There are a lot of ingredients that go in to Compost Cookies, hence the name. But the final product is a revelation.
Graham crackers. Check.
Milk powder. Check.
Mini chocolate chips. Check.
Potato chips. Check.
Instant espresso powder. Check.
Drool coursing down your chin. Check. Check.
I made some modifications to the original recipe.
I omitted the glucose because I didn’t have access to it. I chopped full-sized butterscotch chips because I couldn’t find mini ones.
You can feel good about making some modifications as you need to.
But I hope you’ll take a moment to make these cookies.
And I’d like to show you what I received from three more new friends:
First, I received these Chocolate Sandwich Cookies with Candy Cane Cream from Meghan of Stir And Scribble.
Let me just tell you that Meghan knows her way around a Sandwich Cookie – absolutely amazing.

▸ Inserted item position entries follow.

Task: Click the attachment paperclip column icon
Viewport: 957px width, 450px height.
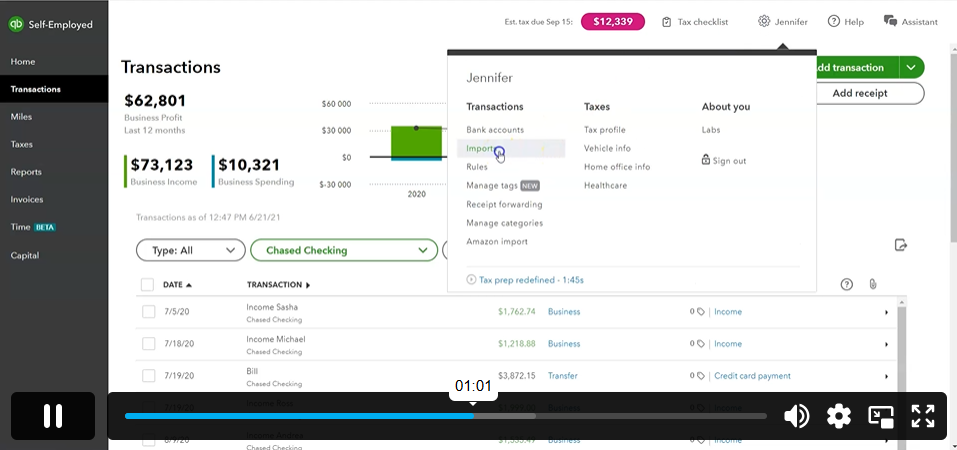Action: coord(873,285)
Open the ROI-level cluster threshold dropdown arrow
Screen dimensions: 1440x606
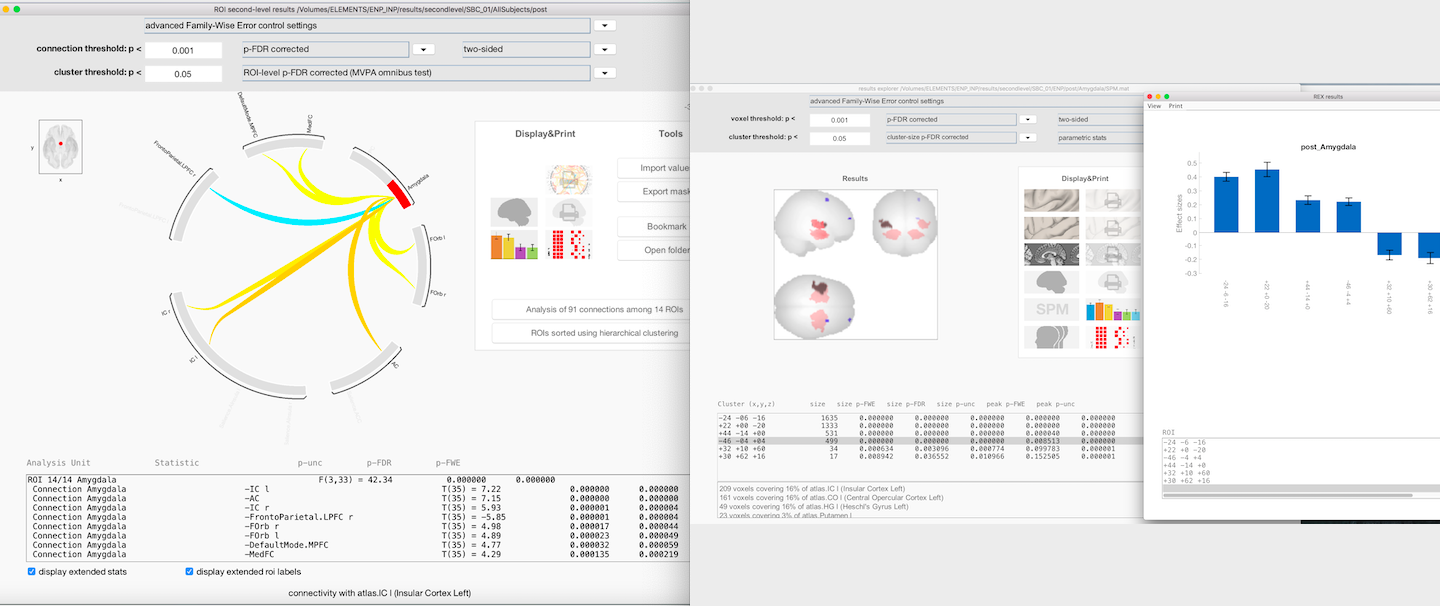(604, 73)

Be sure to check out her blog.
Next, I received a tin of these gorgeous Cardamom Butter Cookies from Maggie of Kitchie Coo. Three things happen when you eat these cookies:
1. The cookie melts in your mouth.
2. Your mouth melts into an enormous smile.
3. You melt to the floor in a puddle of Cardamom Happiness.

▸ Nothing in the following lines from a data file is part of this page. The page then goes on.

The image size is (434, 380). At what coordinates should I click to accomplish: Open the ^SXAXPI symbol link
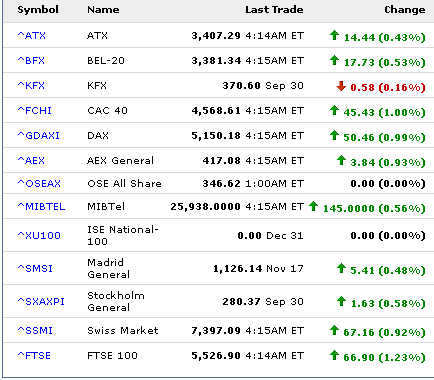tap(41, 301)
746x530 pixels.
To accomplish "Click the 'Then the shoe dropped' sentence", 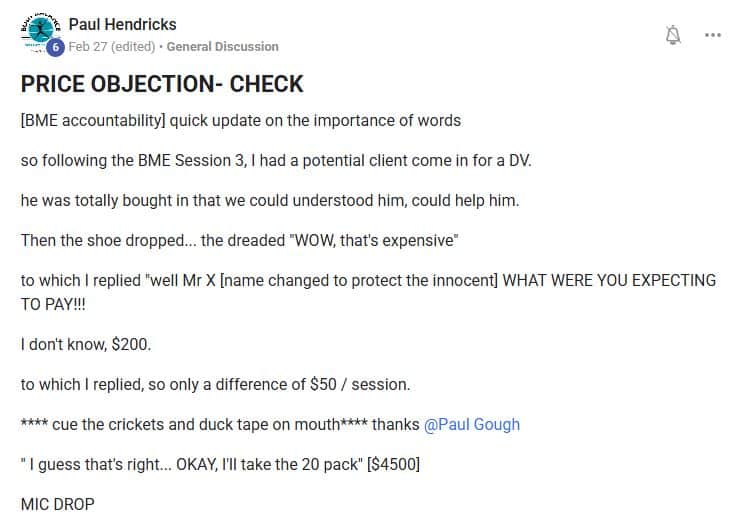I will pos(239,241).
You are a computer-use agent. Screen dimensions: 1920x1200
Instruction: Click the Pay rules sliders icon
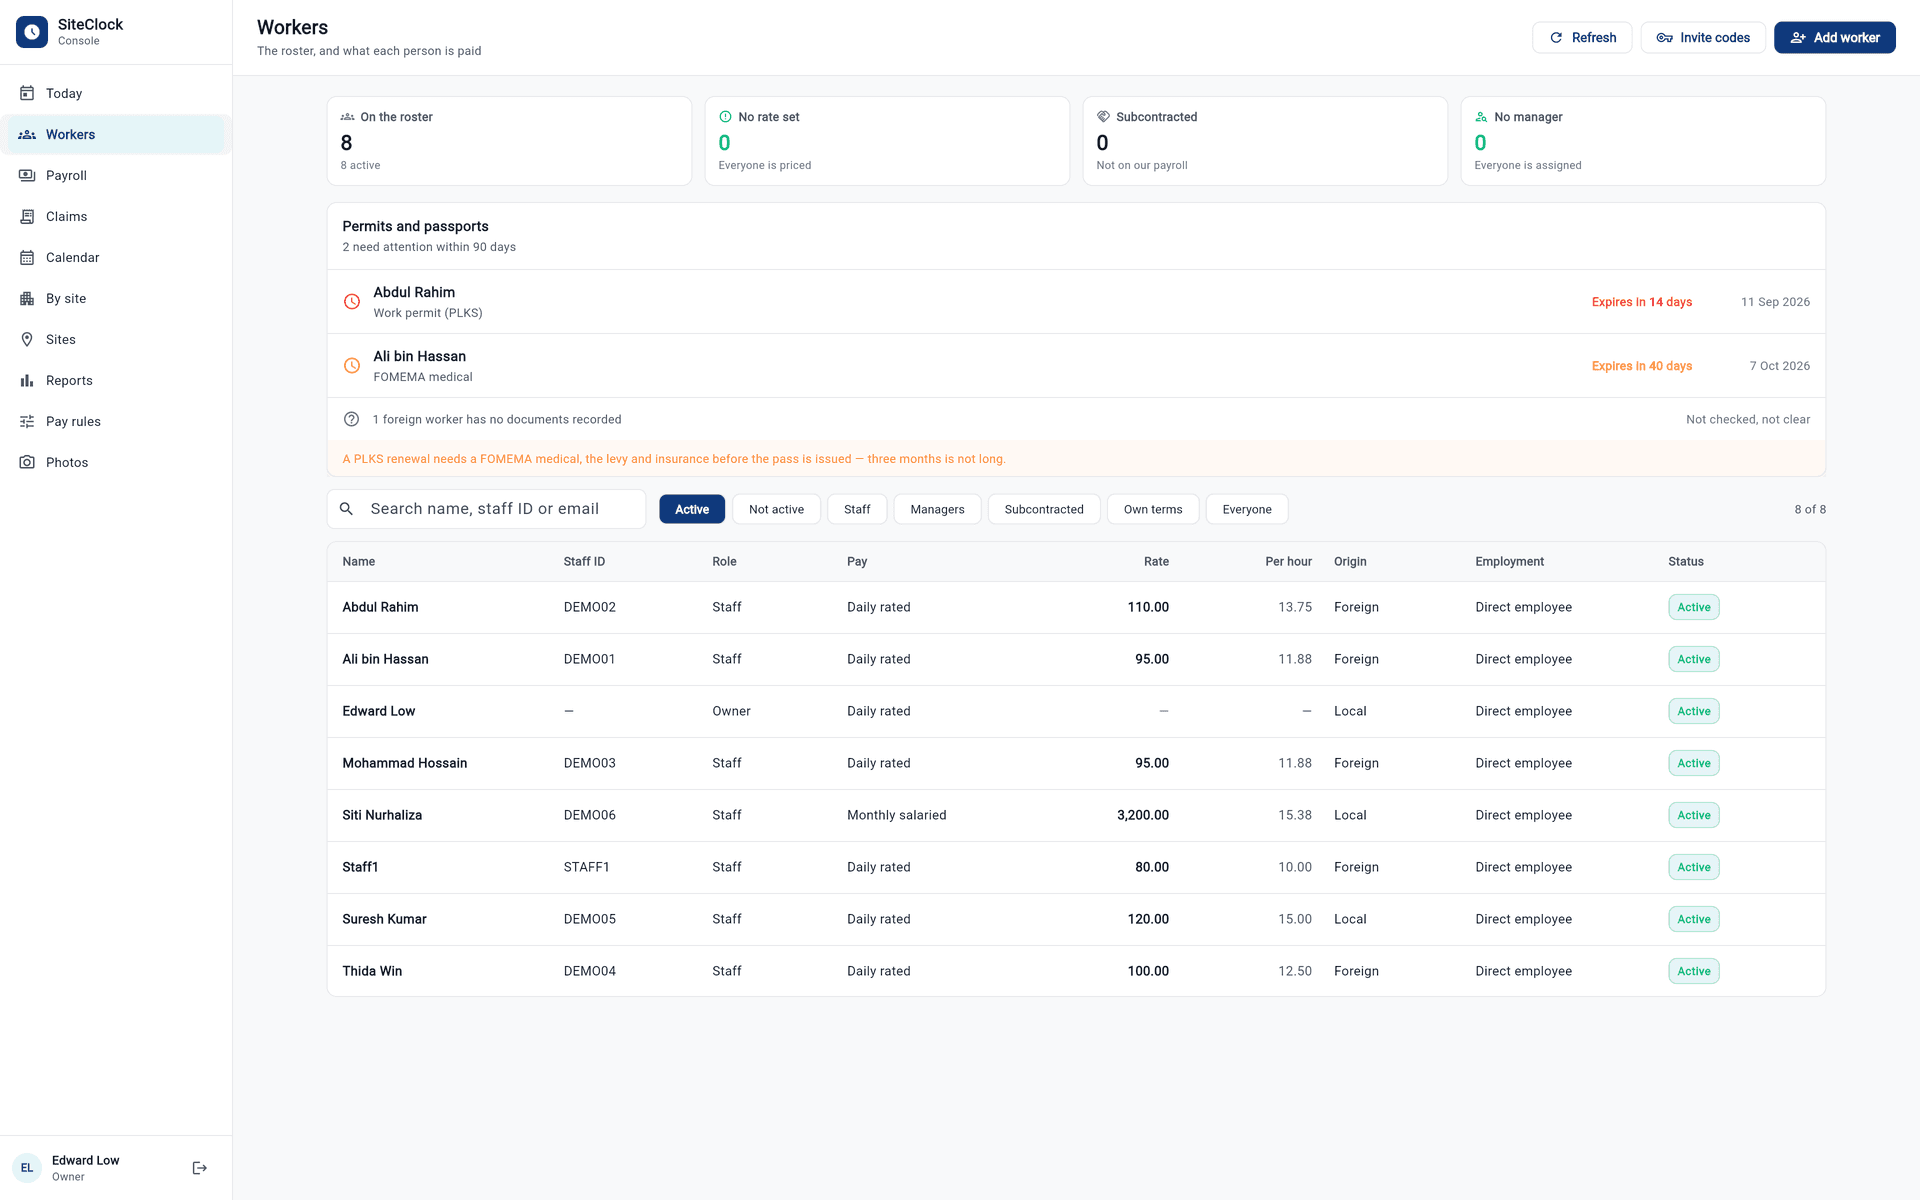pyautogui.click(x=27, y=421)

You really need to peep Maggie’s recipe for these gems.
And later that same day, my mind was blown again by Gerry of Foodness Gracious.
Really, Gerry, you’re killing me with bullets of deliciousness via these amazing Pecan Butter Balls. I’m still recovering.

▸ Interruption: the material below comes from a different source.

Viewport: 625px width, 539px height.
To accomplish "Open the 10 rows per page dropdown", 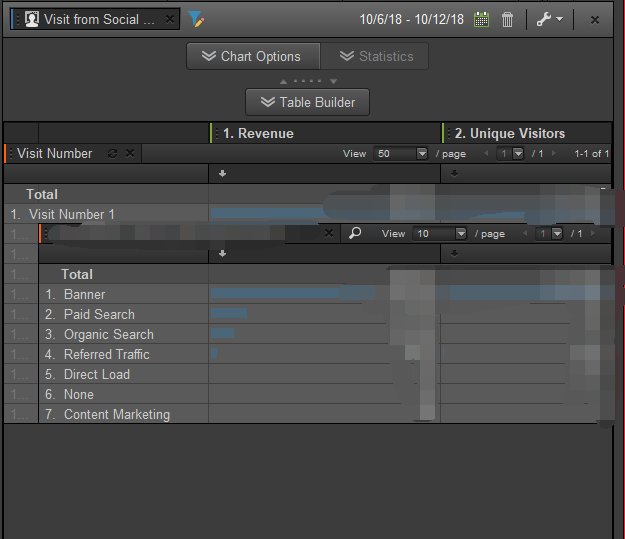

So, my friends, did you get the main idea of this post?
Did it have something to do with cookies?
Are you adrift on a sea of Cookiness, lying on a Cookie Inner Tube, watching pods of CookieDolphins gracefully jumping in the distance?
There’s Diddy’s yacht, The Cookie, sailing up to you. The butler, Sir Cookie, lowers the rope ladder, you climb aboard and Diddy approaches with a silver tray full of… brownies.
Apparently Diddy didn’t get the memo. But you did.
Make a cookie, share a cookie, eat a cookie, make a new friend today.
Happy Cookie Day!
adapted from Momofuku Milk Bar
For the cookies:
16 tbsp. unsalted butter, softened
1 c. white sugar, granulated
2/3 c. dark brown sugar, tightly packed
1 large egg
1 1/3 c. all-purpose flour
2 tsp. baking powder
1/4 tsp. baking soda
1 tsp. salt
3/4 c. mini chocolate chips
1/2 c. butterscotch chips, roughly chopped
1/2 c. rolled oats
2 1/2 tsp. instant espresso powder
2 c. potato chips
1 c. mini pretzels
For the graham crust:
1 1/2 c. graham cracker crumbs
1/4 c. instant dried milk
2 tbsp. white sugar, granulated
3/4 tsp. salt
4 tbsp. unsalted butter, melted
1/4 c. heavy cream
To prepare the graham crust, toss the graham cracker crumbs, dried milk, sugar and salt in a medium bowl. Pour in the cream and butter and continue to stir. The finished mixture should be the consistency of loose sand that will hold its shape when compacted in your hand. Please note that the cookie recipe calls for one quarter of the graham crust recipe. I found that this graham crust recipe produces approximately 2 1/2 cups of graham crust, so you should use 1/2 cup + 2 tablespoons for the cookies. You can use the remaining crust mixture in another recipe – it’s sweet, crunchy, versatile and delicious.
Once you’ve produced and set aside the graham crust, begin preparing the cookies by creaming the butter and sugars in a large bowl. Add the egg and continue to beat. Mix in the salt, soda, powder, flour and instant espresso until just incorporated – do not overbeat! As soon as you have a uniform dough, fold in the oats, graham crust, chocolate chips, butterscotch chip pieces, potato chips and pretzels. Fold gently (the potato chips will break but the pretzels should not) until all of the ingredients are evenly laced throughout the dough. Leave the finished dough in its bowl, cover and refrigerate for at least one hour or up to 1 week. Baking these cookies chilled is important so don’t skip this step.
Once you’re ready to bake the cookies, preheat the oven to 375°. Pick off pieces of dough and, working quickly so as not to over-handle the cookies, shape them into rounds (use approximately 2 tablespoons of dough for each cookie). Place cookies on a parchment-lined baking sheet and bake for 14-16 minutes or until browned at the edges and fragrant. Remove, cool and serve or store, covered, for up to 1 week.